22 Uber Drivers Who Made Things Incredibly Awkward

    I think I'll just walk next time.


    Uber driver said he had to pretend to be my relative to avoid a ticket in a taxi zone, so he got out of car, hugged me & said "I love you."


    Our uber driver said he wanted jlo to "take him away from this life" at least 3 times. Also he was over 60 yrs old.


    uber driver said his wildest ride = when some chick from Bravo got in the car made out with him & took him to a party w MOUNDS of cocaine


    Me: "Looks like it's going to be another hot day." Uber Driver: "Yes, good practice for hell."


    Uber driver kindly let 2 female pedestrians cross the road then he stared @ their butts & said "very nice" then glanced @ me for affirmation


    Let's Get It On just came on the radio and my Uber driver and I made awkward eye contact in the rear view mirror.


    My uber driver just said I looked like an old librarian?¿?!??


    ... I love @Uber. However, my driver just took a deep breath, smelled me, and said "yum". Pretty sure that's not included with their fare...


    My uber driver just said to me "thank you for wearing no bra miss" fml crying


    Our uber driver is telling us about how she works at a swingers club and that we should get "wild and crazy" there...

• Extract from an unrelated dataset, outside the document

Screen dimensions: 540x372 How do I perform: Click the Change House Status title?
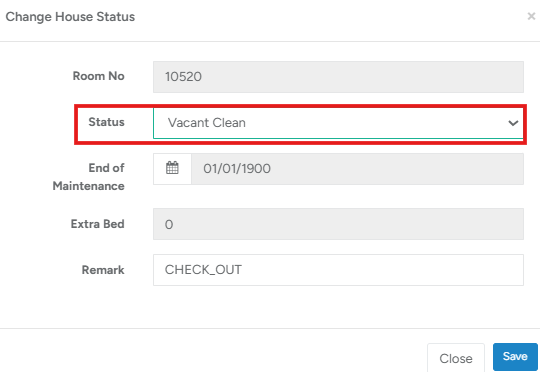point(70,17)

    Uber driver said his last guy was a chef that 'spent 10,000 a month on the white stuff'


    An uber driver just said that I'm "not even pretty" oh


    "I cheat on my wife every chance I get. Just never mix business with pleasure." - Jose the Uber Driver #LifeAdvice #ThanksJose #GoodMorals


    Last night my uber driver played Don't Go Chasing Waterfalls 6 times


    Our uber driver is singing to buttons by pussycat dolls


    My nerdy uber driver who can't go to concerts bc he hates crowds and alcohol just opened his glove compartment to a loaded gun. But said sry


    I was seriously asked by my uber driver if all Jews were really frugel.


    First time Uber-ing in Mumbai. Driver stopped on a main road to pee on the side of the road. No words were exchanged.


    "Do you want me to play RKelly?" - something my uber driver just sincerely asked me


    My Uber driver: "Your name is Erin? Why do you have a unisex name?" Me: "Are we there yet?"


    OMG! My cousin and I got a gay uber driver and he's asking us if we're tops or bottoms lol


    Dispatch from second Uber of the day: was just asked whether I'm a nanny. No context. Probably my nanny-style butt?

    But hey, at least it's not a taxi.